Response: Really? What is the basis for your denigrating comment? This statement is a DIRECT quote from the latest IPCC report. The scientists who wrote that report would be shocked to hear that they lack seriousness. Had you bothered to even read the IPCC summary (let alone the report), you would find that “very likely” is DEFINED to be a probability higher than 95%. So “very likely” doesn’t mean 100% (and no one said that it did – way to raise a straw man!). The statement means exactly what it says, at the 95% level of probability.
Response: Another blatant attempt to promote a false dichotomy. We took NO statements from individual scientists, pro or con, but instead relied on peer-reviewed scientific reports. As I have stated earlier, the vast preponderance of these reports are consistent in their conclusions. In fact, I know of none that take the position being espoused by you.
I see no point in engaging over a set of questions purposely chosen to be argumentative. (I am sure we could have an interesting argument about the moral imperative of high-speed rail.) It appears that Synod may charge the Council of Delegates with determining what the Church means by “ecclesiastical” and to what extent that includes issues of justice, which I think is a good idea. It is my opinion that if the church ceases to speak on critical issues of social justice, then the church has lost its salt and light. Is climate change a critical issue? Well, we are on a path to a much warmer world, with corresponding changes in fresh water availability, food availability, and weather extremes. People will die, ecosystems will be decimated, and entire population groups will be displaced. These are the conclusions of the climate impacts community. You are of course entitled to your opinion, but I think this is a critical issue of social justice.

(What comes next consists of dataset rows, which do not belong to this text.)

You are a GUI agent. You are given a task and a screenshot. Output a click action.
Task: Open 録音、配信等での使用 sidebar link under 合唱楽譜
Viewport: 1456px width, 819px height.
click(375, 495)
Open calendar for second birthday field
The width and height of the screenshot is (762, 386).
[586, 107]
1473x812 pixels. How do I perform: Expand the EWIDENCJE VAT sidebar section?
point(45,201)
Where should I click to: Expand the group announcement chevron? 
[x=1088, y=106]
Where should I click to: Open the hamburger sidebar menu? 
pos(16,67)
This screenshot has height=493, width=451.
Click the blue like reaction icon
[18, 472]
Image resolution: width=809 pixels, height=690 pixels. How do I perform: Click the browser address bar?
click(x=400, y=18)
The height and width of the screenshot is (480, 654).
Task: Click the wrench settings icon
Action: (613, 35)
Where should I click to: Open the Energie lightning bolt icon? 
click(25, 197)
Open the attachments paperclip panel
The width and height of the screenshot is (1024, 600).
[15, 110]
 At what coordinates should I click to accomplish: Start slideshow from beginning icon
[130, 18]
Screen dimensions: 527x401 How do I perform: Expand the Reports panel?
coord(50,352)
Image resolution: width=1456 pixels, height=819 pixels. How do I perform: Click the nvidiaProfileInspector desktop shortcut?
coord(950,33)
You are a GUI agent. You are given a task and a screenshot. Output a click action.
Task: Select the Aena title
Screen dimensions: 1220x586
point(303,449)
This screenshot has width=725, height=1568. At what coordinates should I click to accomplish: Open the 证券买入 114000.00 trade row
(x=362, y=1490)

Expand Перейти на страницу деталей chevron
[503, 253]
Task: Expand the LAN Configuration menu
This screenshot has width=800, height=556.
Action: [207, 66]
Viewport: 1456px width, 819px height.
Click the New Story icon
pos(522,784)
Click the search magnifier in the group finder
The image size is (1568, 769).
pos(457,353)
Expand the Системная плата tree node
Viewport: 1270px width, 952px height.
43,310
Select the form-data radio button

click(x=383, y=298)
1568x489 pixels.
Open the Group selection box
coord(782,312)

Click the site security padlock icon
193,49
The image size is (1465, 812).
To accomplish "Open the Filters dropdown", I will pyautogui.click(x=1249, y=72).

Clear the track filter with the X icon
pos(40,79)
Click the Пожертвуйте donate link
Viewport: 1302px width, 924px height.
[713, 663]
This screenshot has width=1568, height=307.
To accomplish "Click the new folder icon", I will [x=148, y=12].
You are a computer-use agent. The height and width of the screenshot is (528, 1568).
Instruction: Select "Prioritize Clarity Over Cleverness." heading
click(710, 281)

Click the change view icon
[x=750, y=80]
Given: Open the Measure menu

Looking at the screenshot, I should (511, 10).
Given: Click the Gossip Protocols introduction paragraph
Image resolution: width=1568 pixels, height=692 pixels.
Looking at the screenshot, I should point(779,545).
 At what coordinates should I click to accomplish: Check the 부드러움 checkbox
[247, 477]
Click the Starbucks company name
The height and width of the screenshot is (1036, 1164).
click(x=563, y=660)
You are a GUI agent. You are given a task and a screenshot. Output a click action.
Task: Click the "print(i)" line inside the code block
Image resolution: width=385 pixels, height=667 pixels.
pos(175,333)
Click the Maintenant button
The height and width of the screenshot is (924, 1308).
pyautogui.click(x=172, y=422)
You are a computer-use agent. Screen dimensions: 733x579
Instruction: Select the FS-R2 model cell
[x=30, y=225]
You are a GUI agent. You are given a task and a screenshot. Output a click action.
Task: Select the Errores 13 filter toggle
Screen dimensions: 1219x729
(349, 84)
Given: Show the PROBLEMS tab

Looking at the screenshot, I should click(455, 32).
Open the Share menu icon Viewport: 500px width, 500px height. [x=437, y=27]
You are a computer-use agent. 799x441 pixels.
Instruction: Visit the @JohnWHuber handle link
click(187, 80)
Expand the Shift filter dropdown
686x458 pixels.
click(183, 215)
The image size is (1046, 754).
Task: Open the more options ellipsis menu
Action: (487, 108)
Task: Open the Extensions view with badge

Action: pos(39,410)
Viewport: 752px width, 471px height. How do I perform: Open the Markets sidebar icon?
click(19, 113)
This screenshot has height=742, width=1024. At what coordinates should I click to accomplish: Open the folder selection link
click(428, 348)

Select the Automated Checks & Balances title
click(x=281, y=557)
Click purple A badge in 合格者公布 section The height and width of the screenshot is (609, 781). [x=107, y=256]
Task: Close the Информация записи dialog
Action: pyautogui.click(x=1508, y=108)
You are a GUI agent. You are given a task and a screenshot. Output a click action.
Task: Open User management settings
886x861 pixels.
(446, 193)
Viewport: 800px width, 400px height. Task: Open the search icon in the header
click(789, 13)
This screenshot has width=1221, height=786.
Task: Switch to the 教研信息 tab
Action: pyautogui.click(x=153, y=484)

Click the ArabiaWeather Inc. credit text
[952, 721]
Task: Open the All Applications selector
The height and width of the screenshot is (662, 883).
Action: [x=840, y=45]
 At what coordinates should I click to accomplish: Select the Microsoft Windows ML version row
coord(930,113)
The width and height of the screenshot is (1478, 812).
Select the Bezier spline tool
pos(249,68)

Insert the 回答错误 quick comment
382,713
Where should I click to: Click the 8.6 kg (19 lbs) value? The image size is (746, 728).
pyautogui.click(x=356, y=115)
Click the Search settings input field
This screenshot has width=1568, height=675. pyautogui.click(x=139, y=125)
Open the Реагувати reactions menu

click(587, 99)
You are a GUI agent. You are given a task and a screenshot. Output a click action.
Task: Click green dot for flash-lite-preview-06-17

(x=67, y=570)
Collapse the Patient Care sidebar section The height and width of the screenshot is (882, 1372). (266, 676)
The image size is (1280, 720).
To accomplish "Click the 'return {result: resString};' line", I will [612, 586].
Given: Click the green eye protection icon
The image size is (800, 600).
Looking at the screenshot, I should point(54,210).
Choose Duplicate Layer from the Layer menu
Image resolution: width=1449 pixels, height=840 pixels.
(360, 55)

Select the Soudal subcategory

Tom: If these facts are so, so clear and indisputable, we certainly don't need Synod to tell reiterate the clear and indisputable facts.
Readers can make up their own minds about whether they think the institutional CRC should be the arbitrators about this facts for all its members, but I do have a question for you though: where does this stop? About what questions that I listed and the thousands more beyond that, all of which involve moral and ethical issues, should the institutional CRC refuse to be the arbitrators for all its members?
It seems to me you make no distinction between the institutional CRC and the organic church. I think that's our baseline difference.
What synod approved regarding the way the church wants to change the MS process will bring to the fore what people in the pew feel about the ministries they want to support. So the in `pledge` (whatever that really means) my congregation may state that they do not support any funds for OSJ or the Canadian equivalent. We might suggest cutting air travel and reduce the pledge for Synodical expenses. I think the leadership has punted the membership and financial issues down to Classis and the churches and hope and pray the problem will be resolved.
Perhaps you are following along with Synod, but two things of note per The Banner:
1. "Only 2 speakers - one for, one against. #crcsynod voted - and the motion carried. Synod 2019 did NOT accede to overture 8. Synod 2012's assertions on climate change stands."
2. "The key consideration is to fully answer: “What is an ecclesiastical matter and what is the rationale for determining it?", re: Church Order article 28 #crcsynod" "Now #crcsynod discussing about the Adv Comm's recommendation to instruct the Council of Delegates to clarify "ecclesiastical matters"." "#crcsynod votes YES to adopt the Adv Comm motion, instructing the COD to research & define rationale for making those decisions in dealing with political/justice matters, & report back to synod 2020."
To be clear, this is what happens when issues get delayed to the last session of Synod. There is no time for discussion because there is a hard deadline to finish. If you listened to the words of the president at the beginning of that last session, you heard him tell the delegates that he didn't want any discussion. (Well, it wasn't stated quite that bluntly, but it was clear.)
I wasn't reading too much into it beyond passing on what was reported, but I do agree with you that when things get compressed, time for serious engagement evaporates. Synod can be a bugger that way. I do think that part of the reason that this particular advisory committee may have been late to report was the complexity of the multiple issues assigned to them. Whatever the reason, I think we all desire robust consideration. It's kind of like the last agenda item of a long Consistory meeting - some things tend to get short shrifted. Be well, Tom.
I wasn't reading anything into your comment, either, just making an observation. And maybe some small irritation about the timing and discussion.
Thanks for the well wishes and the same to you.